- _Using the information_:
• 1. Translate this sentence from the incentive plan excerpt into Spanish: "In addition, for purposes of the Plan, the Company’s “Subsidiaries” refers to each and every Subsidiary in the aggregate."
• 2. Echo the incentive plan excerpt between "1.1 The purpose" and "directing such growth.", inclusive.
• 3. According to the incentive plan excerpt, what was Cincinnati Bell Inc. named from April 20, 2000 to May 27, 2003?

1997 LONG TERM INCENTIVE PLAN
(As amended and restated effective as of July 24, 2000 and incorporating later amendments dated
January 1, 2001 and May 27, 2003)
1. Purpose.
1.1 The purpose of this plan, which shall be named the Cincinnati Bell Inc. 1997 Long Term Incentive
Plan (the “Plan”) and the sponsor of which is the Company (as defined in subsection 1.3 below), is to further
the long term growth of the Company by offering competitive incentive compensation related to long term
performance goals to those salaried employees of the Company and its Subsidiaries (as defined in subsection
1.3 below) who will be largely responsible for planning and directing such growth.
1.2 The Plan is also intended as a means of reinforcing a commonality of interest between the
Company’s shareholders and the employees who are participating in the Plan and as an aid to the Company
and its Subsidiaries in attracting and retaining employees of outstanding abilities and specialized skills.
1.3 For purposes of the Plan, “Company” refers to Cincinnati Bell Inc. (which corporation was named
Broadwing Inc. from April 20, 2000 to May 27, 2003) or, if applicable, any corporate successor to Cincinnati
Bell Inc. that results from a merger or similar transaction. Also, for purposes of the Plan, a “Subsidiary” refers
to any corporation which is part of an unbroken chain of corporations that begins with the Company and in
which each corporation in such chain, other than the Company, has at least 80% of the total combined voting
power of all classes of its stock owned by the Company or one of the other corporations in such chain. In
addition, for purposes of the Plan, the Company’s “Subsidiaries” refers to each and every Subsidiary in
the aggregate.
1.4 This document amends and restates the plan that was named the Broadwing Inc. 1997 Long Term
Incentive Plan and all predecessor versions of such plan (the “Prior Plan”) effective as of July 24, 2000 (the
“Effective Amendment Date”) and does not affect any awards granted under the Prior Plan prior to such date.
For all purposes hereof, however, where the context permits, any reference to the Plan contained herein refers
to the Plan both as amended and restated by this document and to the Prior Plan as it was in effect from time
to time prior to the Effective Amendment Date.

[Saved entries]
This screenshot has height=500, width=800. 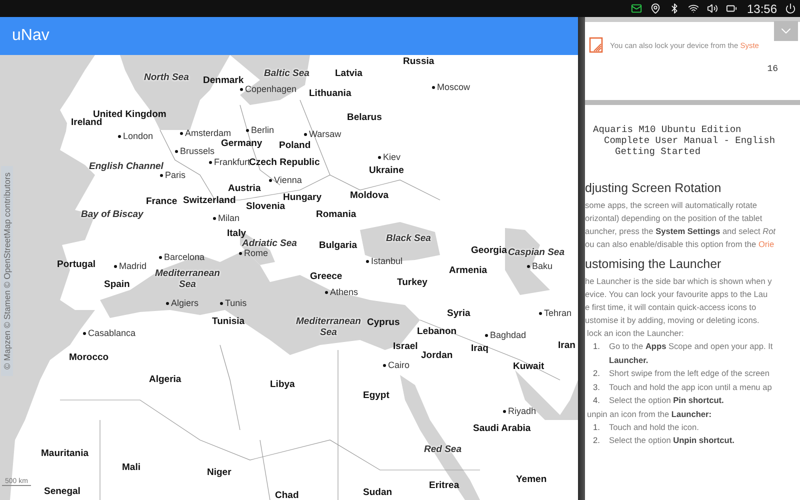 I want to click on location-icon, so click(x=656, y=8).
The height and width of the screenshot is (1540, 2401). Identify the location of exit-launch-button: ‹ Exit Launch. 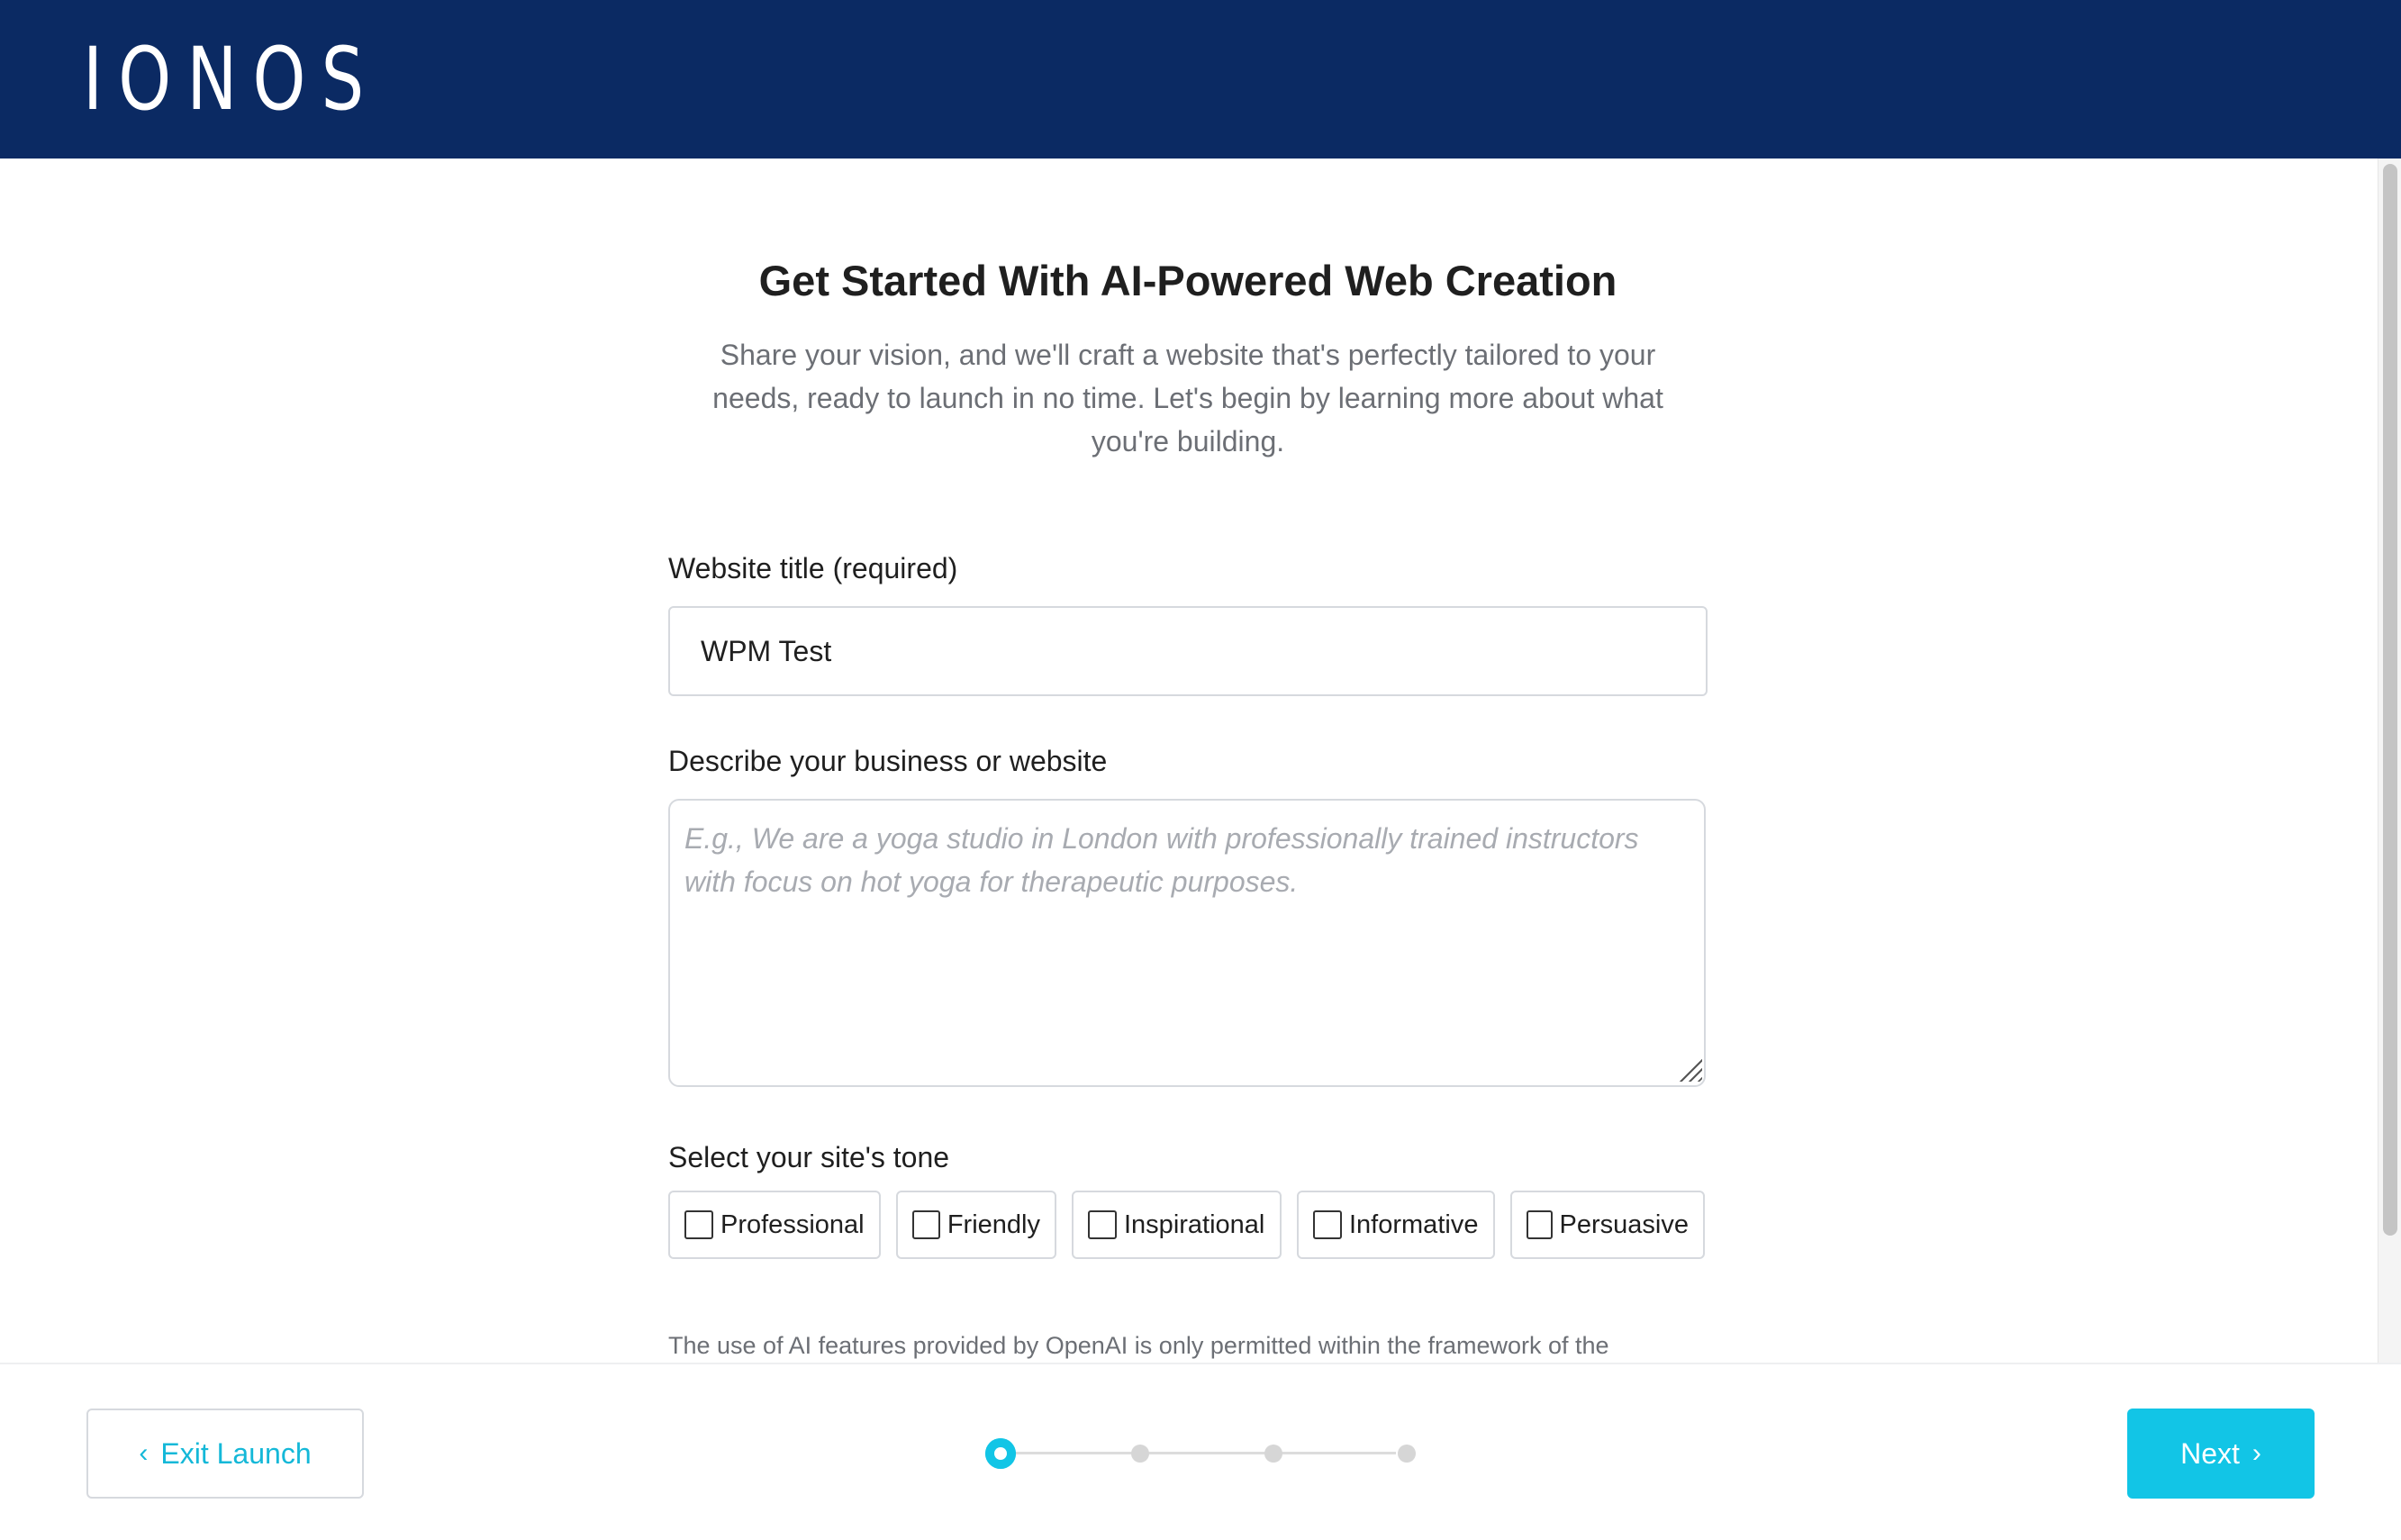
(225, 1454).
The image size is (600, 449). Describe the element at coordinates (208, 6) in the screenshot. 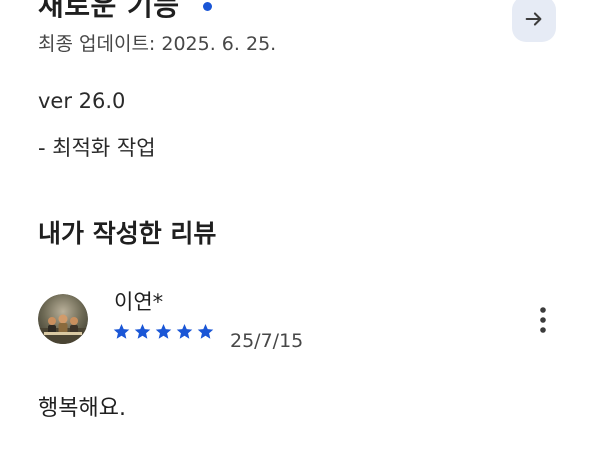

I see `new-indicator-dot` at that location.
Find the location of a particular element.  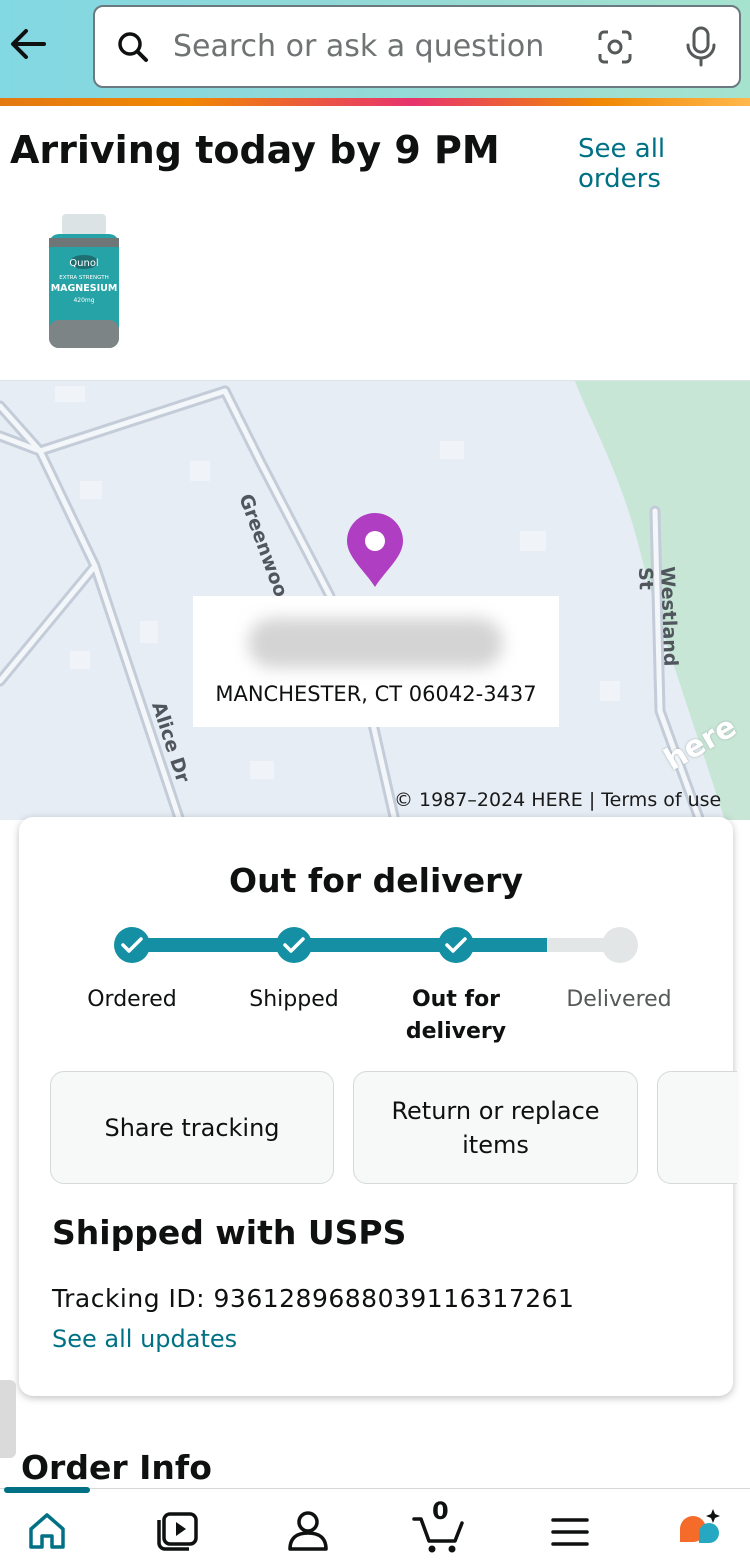

progress-tracker is located at coordinates (376, 945).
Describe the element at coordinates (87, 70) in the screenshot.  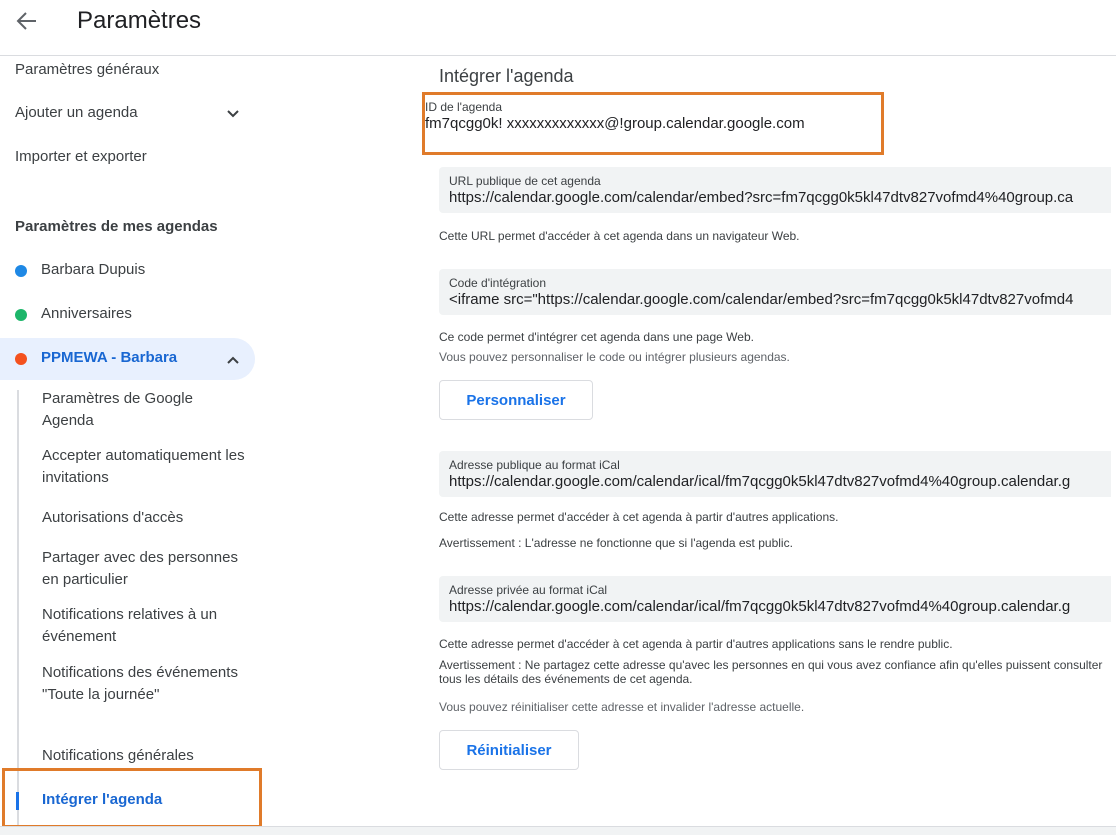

- _Answers by item_:
• 1. Además, a efectos del Plan, las “Subsidiarias” de la Compañía se refiere a todas y cada una de las Subsidiarias en su conjunto.

• 2.
1.1 The purpose of this plan, which shall be named the Cincinnati Bell Inc. 1997 Long Term Incentive
Plan (the “Plan”) and the sponsor of which is the Company (as defined in subsection 1.3 below), is to further
the long term growth of the Company by offering competitive incentive compensation related to long term
performance goals to those salaried employees of the Company and its Subsidiaries (as defined in subsection
1.3 below) who will be largely responsible for planning and directing such growth.

• 3. Broadwing Inc.